Views of a Sandersonian carnival from the parking lot
A first look at the Stormlight RPG holds its best cards too close to the chest.
There’s no doubt that the Stormlight RPG will succeed. Regardless of what the untested but promising design team within Brotherwise Games manage to produce, Brandon Sanderson’s colossal fantasy universe—his Cosmere currently stretches across 24 books—is such a roaring commercial and popular success that a less scrupulous person could slap the words “Shardblade”, “Odium” and “Bridge Four” across a Dungeons & Dragons 5E-compatible PDF and still rake in enough fan money to rest easy for several years.

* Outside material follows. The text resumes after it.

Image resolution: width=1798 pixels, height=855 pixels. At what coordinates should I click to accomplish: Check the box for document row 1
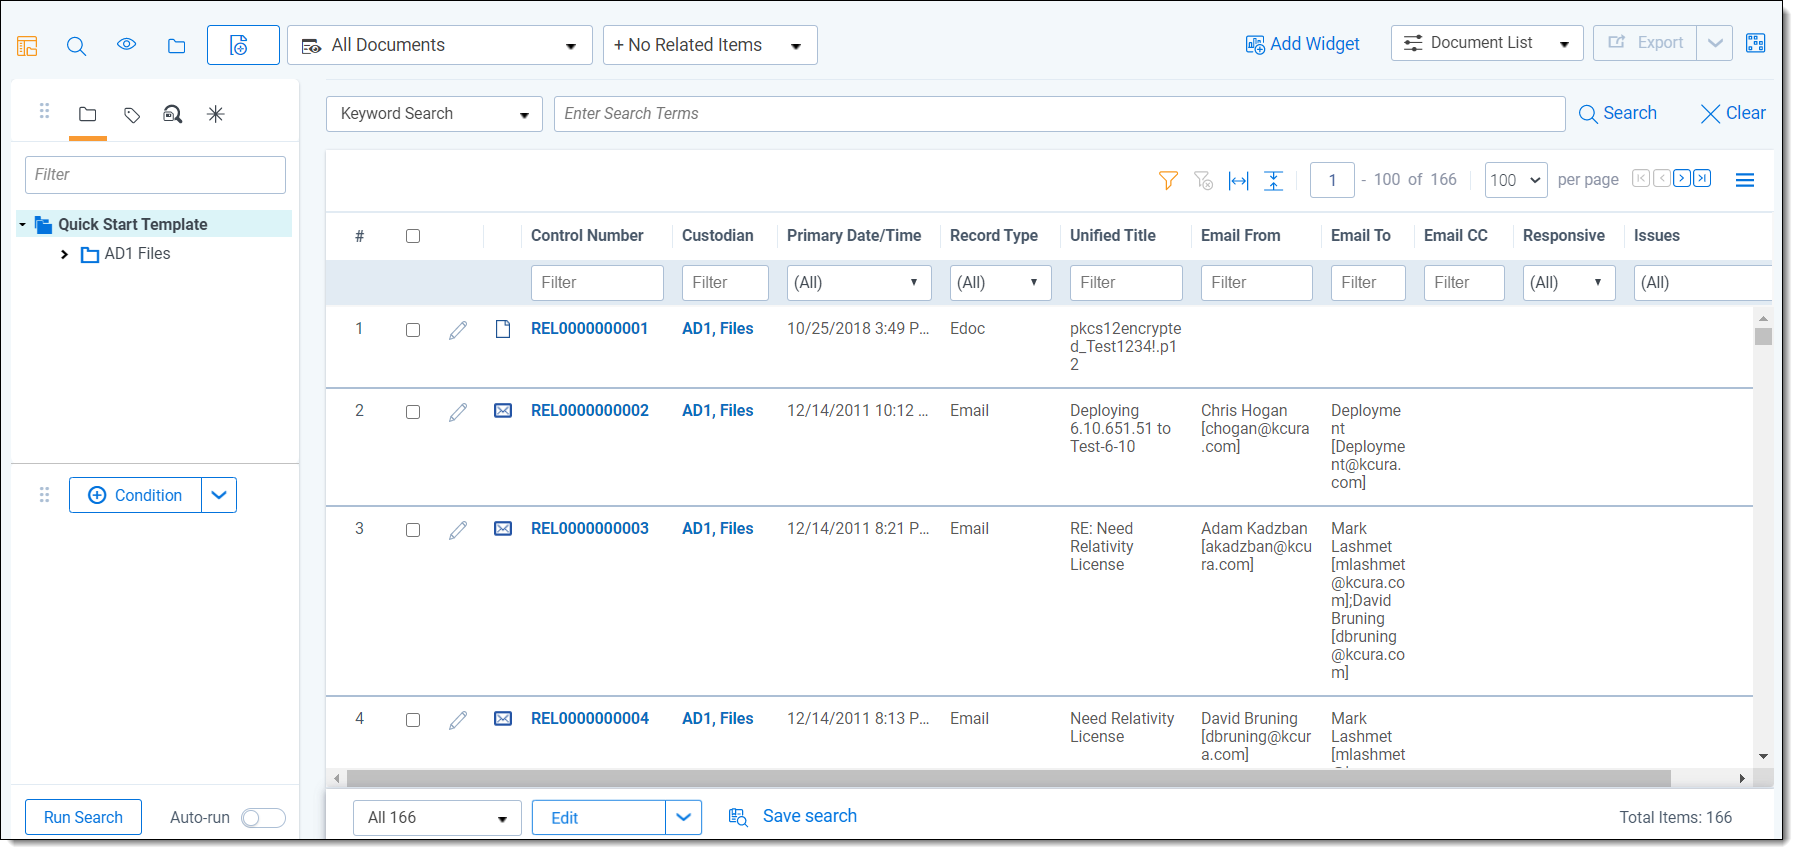click(x=413, y=330)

Looking over the Stormlight RPG’s Beta Rules Preview reveals a wealth of care and love invested in this officially licensed title, but it’s just as evident that critics—well-meaning and otherwise—will find plenty of footholds to claim that it strays too close to the industry’s reigning monolith. There’s plenty of D&D in this game’s DNA, alongside Pathfinder and Genesys by the team’s own admission, but that’s not necessarily a bad decision. Sanderson’s novels may focus more on mental health and discrimination compared to the average door stopper genre book, but his spun yarns are decidedly high fantasy. Most RPG players will recognize the flavor, even if they’ve never sampled his dishes.
No, the Stormlight RPG’s biggest sin is an apparent trepidation towards showing off its unique additions, about straying too far from the dragon’s path. Glimpses of the RPG’s identity sometimes peek through the cracks of the 90-page rules primer and its accompanying intro adventure, but the view remains blocked behind combat explanations, skills summaries, breakdowns of advantages/disadvantages, and plenty other pieces of traditional design we’ve seen printed in books since the early 2000s. It feels like a magician promised to show me a cool trick and then proceeded to break down how playing cards are manufactured.